Kevin Milner writes:
> I assume you mean my email, given that (from a quick skim, admittedly)
> I’m the only other new TLS participant in support.

One counterexample suffices: I mentioned "the messages from NSA's
Nicholas Gajcowski supporting the two solo PQ documents" and noted that
those are "the only two messages that he ever sent to the TLS mailing
list". (Note that having to repeat this is inefficient; please get in
the habit of reading messages before replying.)

> And I agree with Filippo: frankly, my opinion should probably be less
> weighted on this matter!

Obviously you can withdraw your own support statement at any time, but
advocating disenfranchisement of other people is advocating violations
of a variety of IETF promises and policies: "Anyone can participate by
signing up to a working group mailing list"; "51% of the working group
does not qualify as 'rough consensus' "; WG-issued RFCs have "consensus
of the IETF community"; "IETF activities are conducted with extreme
transparency, in public forums. Decision-making requires achieving broad
consensus via these public processes."

Also, disenfranchising the public in favor of organizations that can
afford to pay for continual participation in IETF violates IETF's
statement that its "lack of membership ensures its position as the
primary _neutral_ standards body because participants cannot exert
influence as they could in a pay-to-play organization where members,
companies, or governments pay fees to set the direction".

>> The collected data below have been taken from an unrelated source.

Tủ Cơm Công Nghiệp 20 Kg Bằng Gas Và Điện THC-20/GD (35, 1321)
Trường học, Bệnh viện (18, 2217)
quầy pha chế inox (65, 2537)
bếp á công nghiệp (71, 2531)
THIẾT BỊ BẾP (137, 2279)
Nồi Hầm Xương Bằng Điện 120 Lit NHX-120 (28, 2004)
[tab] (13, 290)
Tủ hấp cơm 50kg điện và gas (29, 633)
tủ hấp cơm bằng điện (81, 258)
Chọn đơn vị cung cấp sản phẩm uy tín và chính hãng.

Is anyone claiming that a government agency _should_ be able to buy IETF
standardization of a controversial spec? If not, why do we see continual
violations of the RFC 2418 requirement for disagreements to be "resolved
by a process of open review and discussion"? Enforcing this requirement
would turn both #1 and #2 above into no-ops and would make the handling
of solo PQ vastly more efficient.

---D. J. Bernstein


===== NOTICES =====

IETF BCP 78, "Rights Contributors Provide to the IETF Trust", Section 5
(normative), "Rights in Contributions", provides a modification right
"unless explicitly disallowed in the notices contained in a Contribution
(in the form specified by the Legend Instructions)".

The official language from IETF's "Legend Instructions" for the
situation that "the Contributor does not wish to allow modifications nor
to allow publication as an RFC" is as follows: "This document may not be
modified, and derivative works of it may not be created, and it may not
be published except as an Internet-Draft."
<https://trustee.ietf.org/wp-content/uploads/Corrected-TLP-5.0-legal-provsions.pdf>

The same language is used in, e.g., RFC 5831. The same language hereby
applies to this document. This is not disclaiming or limiting the
applicability of IETF policies; it is strictly following IETF policies.

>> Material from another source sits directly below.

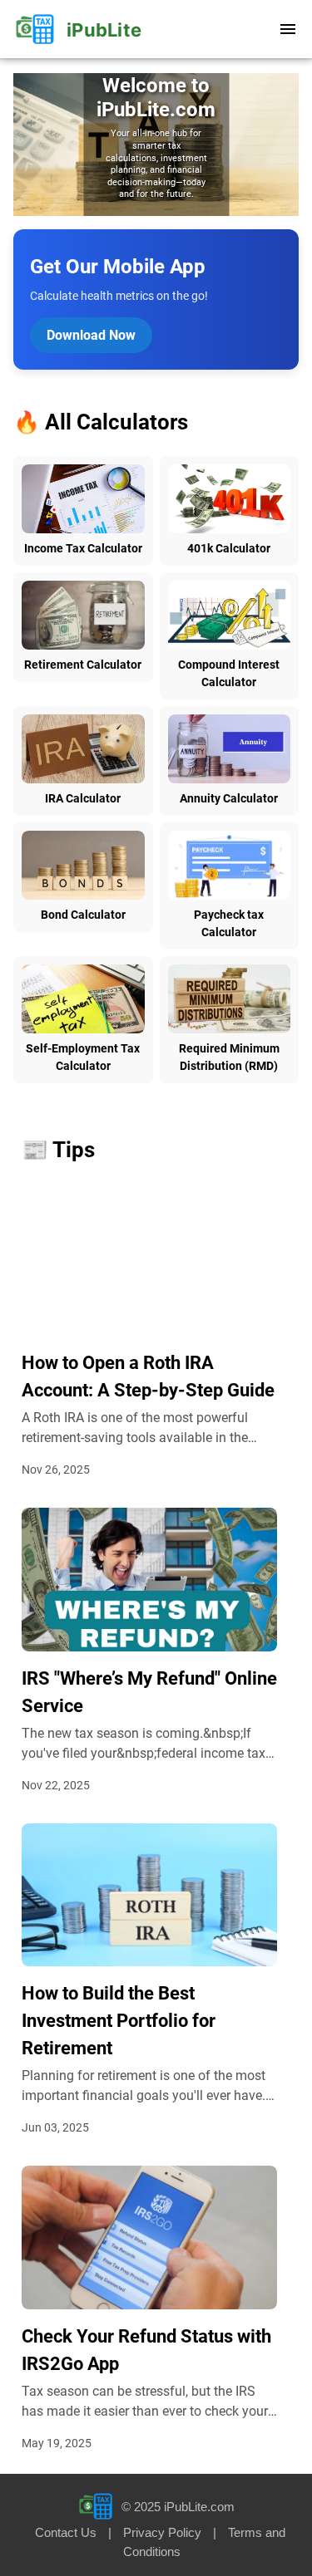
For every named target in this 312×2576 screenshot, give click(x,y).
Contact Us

IESG claims that the "explicitly disallowed" provision in BCP 78 is
limited to the examples in Section 3 in BCP 78. That is incorrect. BCP
78 states that Section 5, "Rights in Contributions", is normative, while
Section 3, "Exposition of Why These Procedures Are the Way They Are", is
informative. The opt-out provision in the normative text is clear, and
cannot be limited by an informative section. BCP 78 does not give IESG
any authority to issue changes or purported clarifications of the rules.

Rationale for exercising the BCP 78 opt-out provision: I'm fine with
redistribution of copies of this document. The issue is instead with
modification, such as (1) IESG's May 2025 posting of an IESG-mangled
version of an appeal that I had filed and (2) IETF management selling
IETF mailing-list text to AI companies. This goes far beyond what
copyright law allows as fair use (such as giving quotes for purposes of
commentary). When I complained about the mangled document, the IETF
Executive Director responded not by apologizing but instead by asserting
that IETF management had the power to do whatever it wanted.